Important details to remember
- Eligibility is based on legal conditions set by Dutch tax authorities.
- The ruling can be limited by policy caps and by your period of validity.
- Some employers use a gross-up or adjusted salary structure in payroll.
- Your final tax position can differ after annual income tax filing.
This page gives a planning estimate, not tax advice. For contract negotiation, relocation planning, or exact payslip forecasting, verify numbers with HR, payroll, or a Dutch tax advisor.
Step-by-step: choosing the right inputs
1) Gross annual salary
Enter the base gross annual salary in euros. If your offer letter excludes holiday allowance, keep the default holiday allowance field (usually 8% in many contracts).
2) Holiday allowance
Holiday allowance is often paid once per year (typically in May), but for annual net estimates it’s still part of total gross income.
3) Pension contribution and other deductions
Employee pension contributions can reduce taxable payroll income and still reduce take-home cash, so both tax and net cash effects are included in the calculation.
4) 30% ruling settings
- Apply 30% ruling: toggle on/off to compare scenarios.
- Months with ruling: useful if your ruling starts or ends mid-year.
- Salary cap: included so you can model current policy constraints.
5) Payroll tax credits
Dutch payroll often includes heffingskortingen (general and labour tax credits), depending on your setup. Keep this box checked for a realistic single-employer estimate. Uncheck it to see a more conservative outcome.
Interpreting your output
The calculator reports:
- Total gross annual income (salary plus holiday allowance)
- Estimated 30% tax-free amount
- Taxable income after deductions
- Estimated annual income tax
- Estimated net annual and monthly salary
- Estimated monthly gain from the ruling
Example scenario (illustrative)
Suppose your gross annual salary is €70,000, holiday allowance is 8%, pension contribution is €2,500/year, and you have a full year of 30% ruling.

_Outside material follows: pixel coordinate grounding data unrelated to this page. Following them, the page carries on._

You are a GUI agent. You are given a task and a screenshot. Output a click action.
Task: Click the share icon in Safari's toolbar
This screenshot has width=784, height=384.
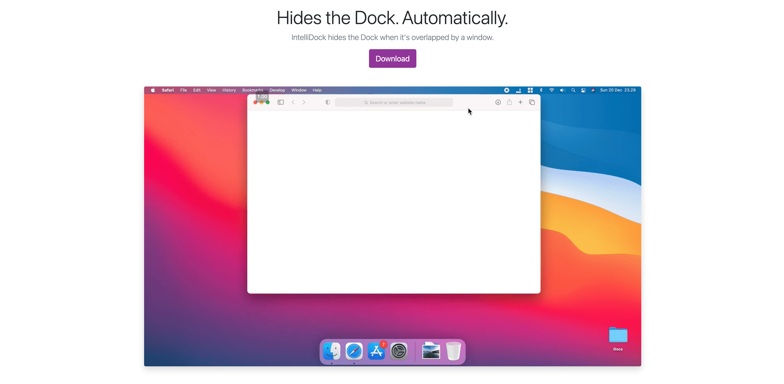pos(509,102)
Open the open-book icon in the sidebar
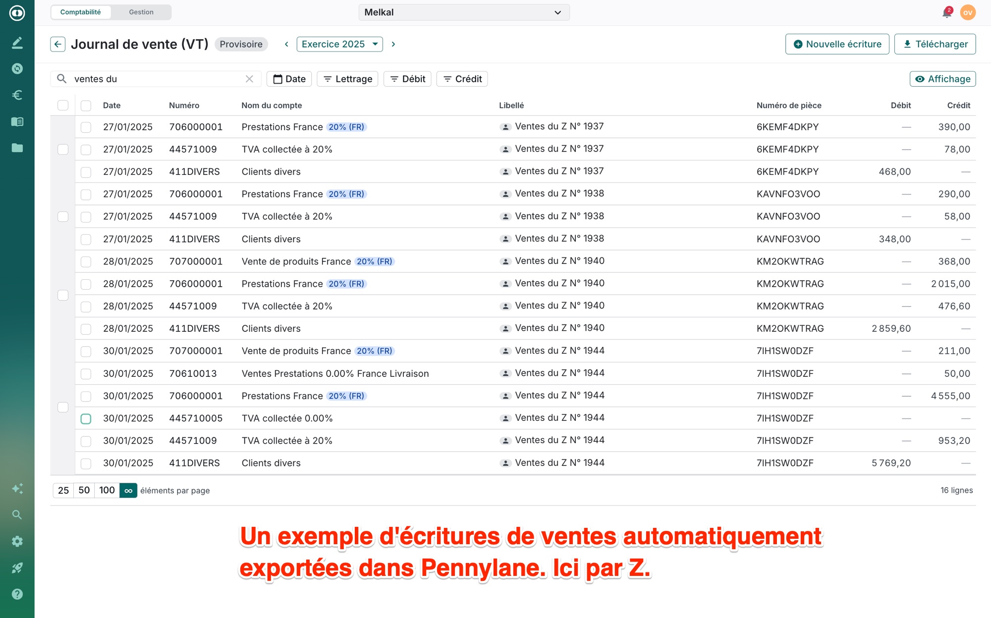 [17, 121]
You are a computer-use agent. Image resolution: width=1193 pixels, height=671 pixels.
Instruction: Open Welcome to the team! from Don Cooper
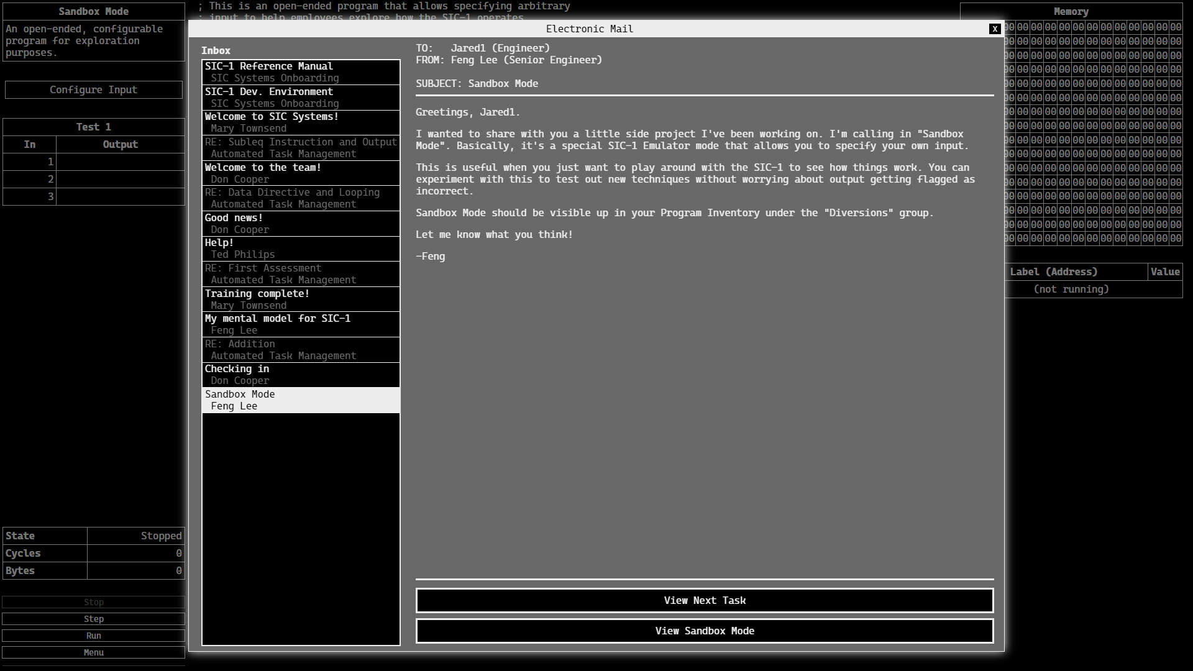point(300,173)
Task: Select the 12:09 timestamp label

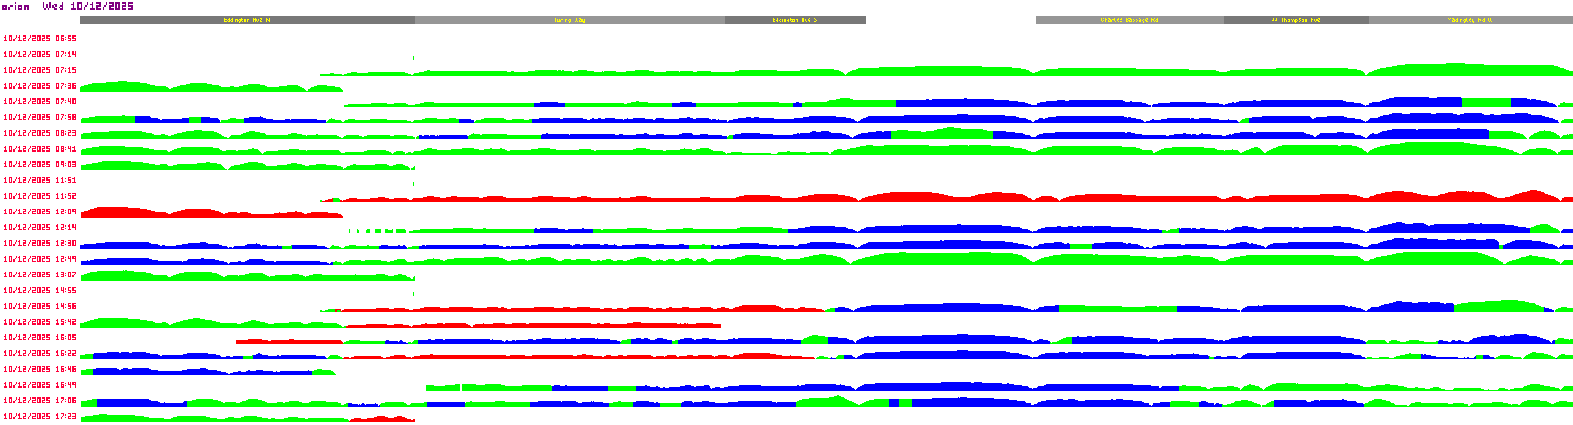Action: [40, 212]
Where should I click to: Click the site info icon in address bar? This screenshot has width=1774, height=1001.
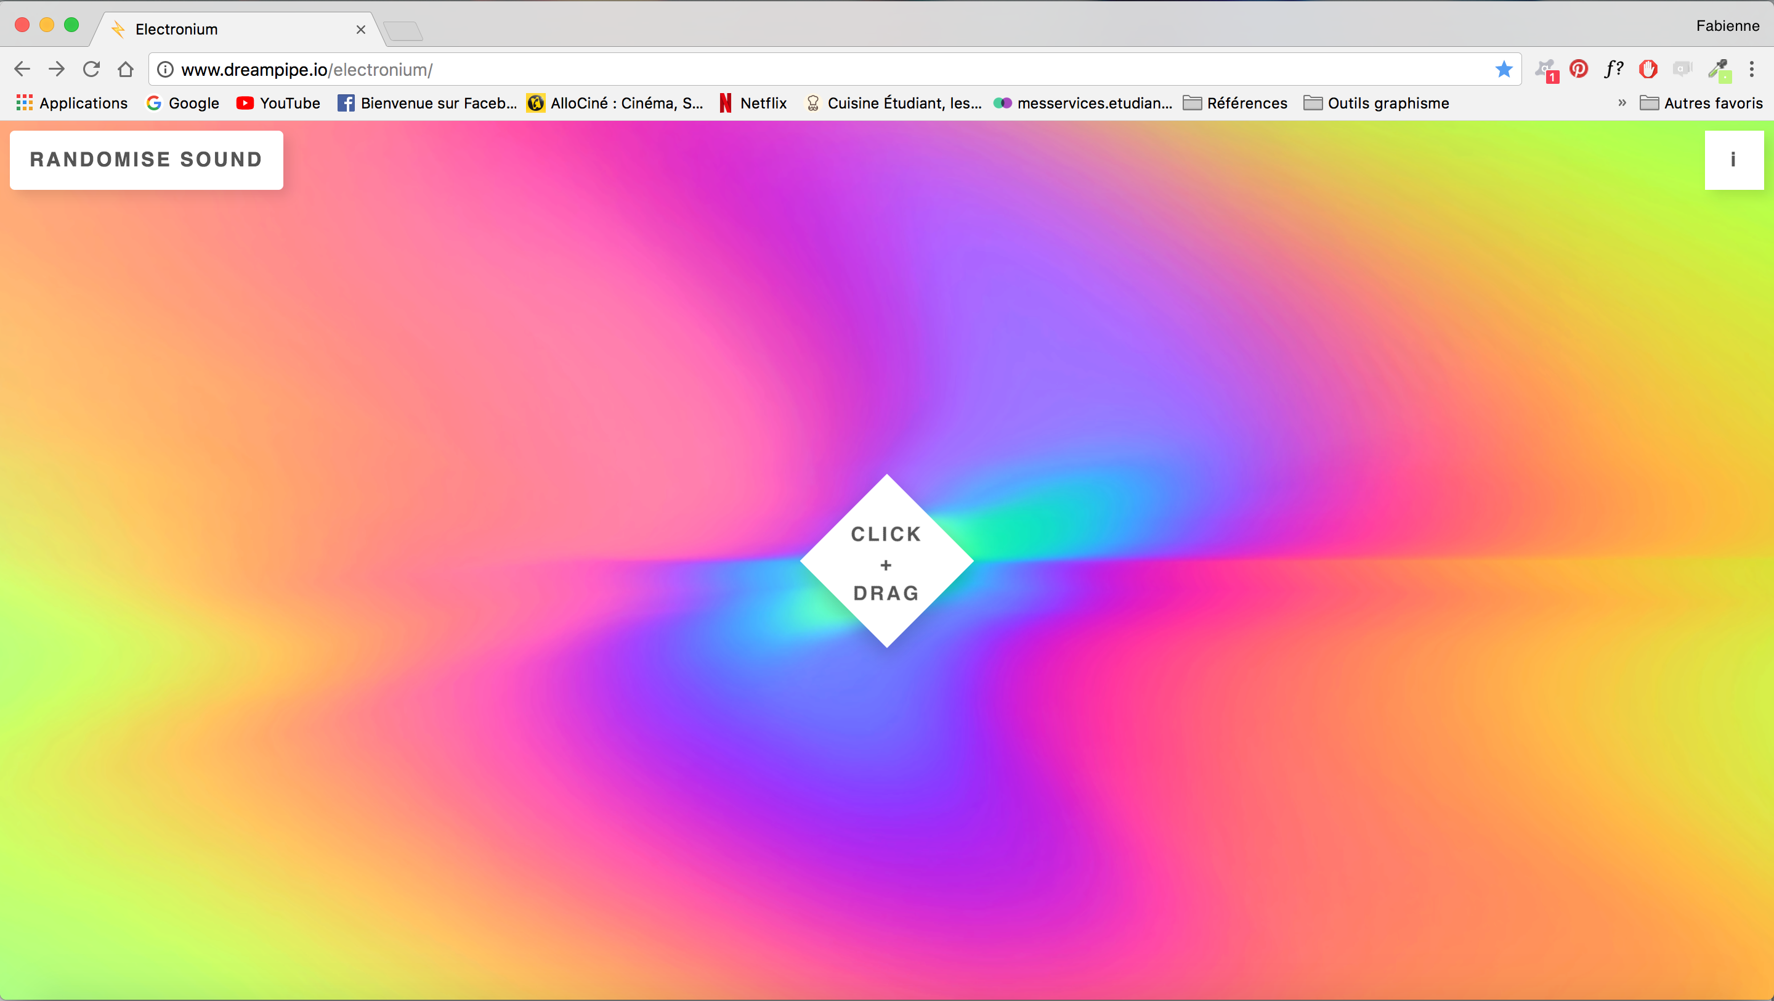[x=165, y=70]
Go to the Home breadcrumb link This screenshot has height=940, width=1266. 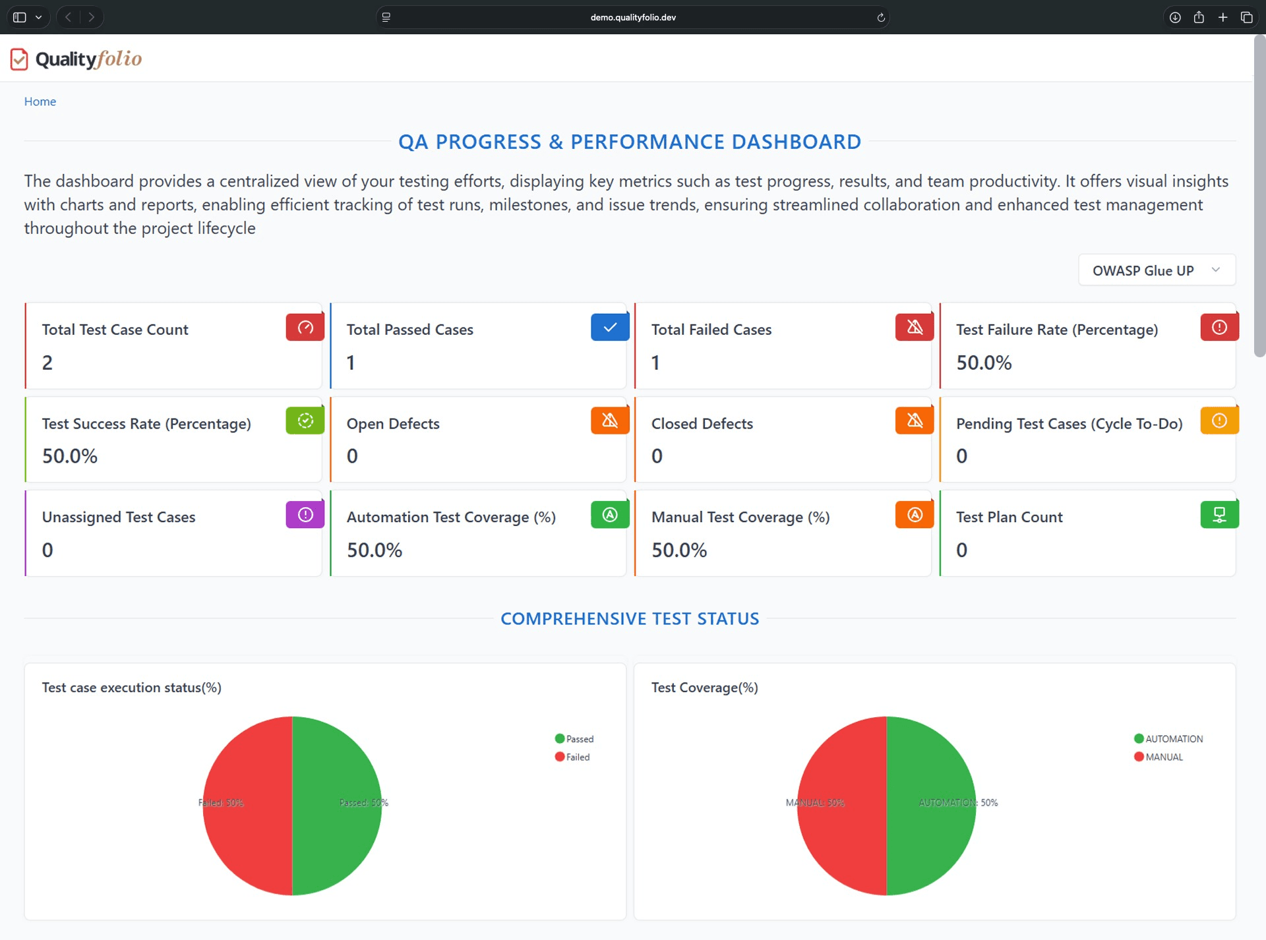point(40,102)
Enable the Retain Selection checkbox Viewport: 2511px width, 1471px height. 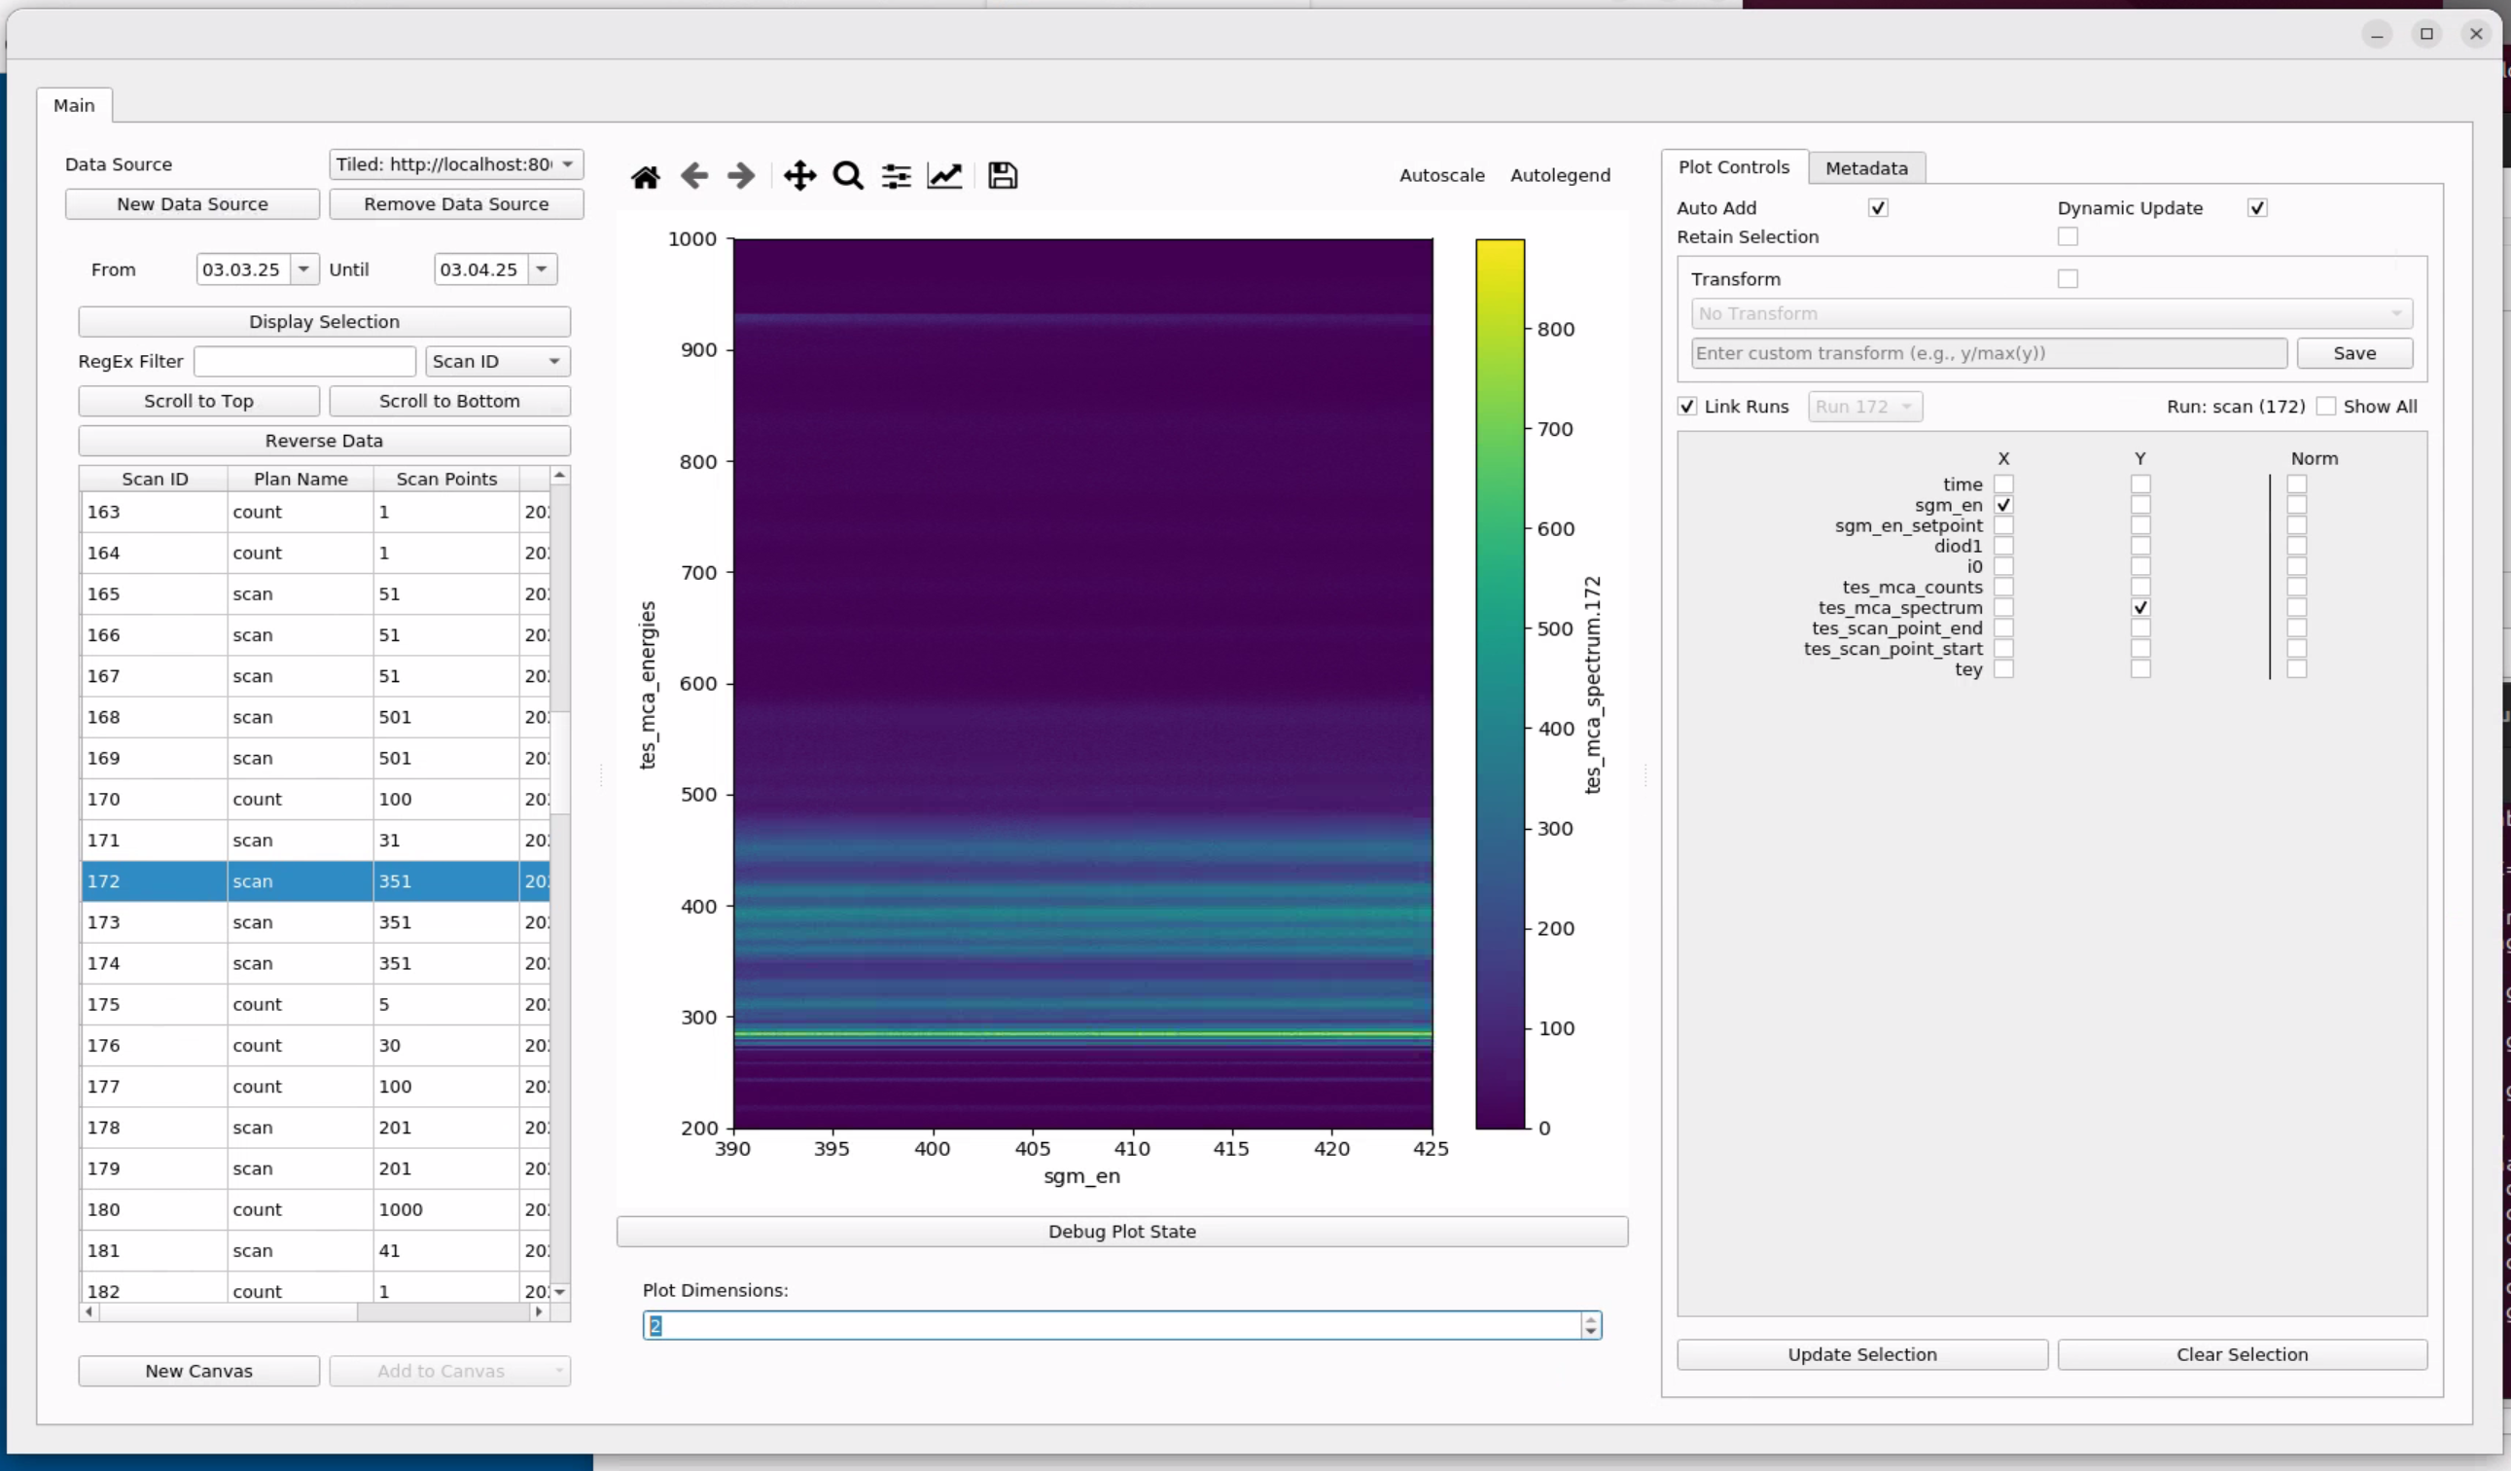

The model will estimate a meaningful reduction in taxable income and usually a substantial monthly net increase compared with no ruling.
That “with-vs-without ruling” difference can be useful for:
- Offer comparison between countries,
- Housing budget planning in Amsterdam, Rotterdam, Utrecht, or Eindhoven,
- Determining savings rate and cost-of-living runway after relocation.
Limitations and tax disclaimer
Real Dutch payroll can include additional elements not modeled here: social security exceptions, pension franchise details, mobility budget, bonus timing, 13th month payments, irregular benefits in kind, partner tax effects, and year-end corrections.
Use this as a high-quality planning tool for net salary estimation in the Netherlands, especially for expats evaluating the 30% ruling, but confirm with a professional for legal or financial decisions.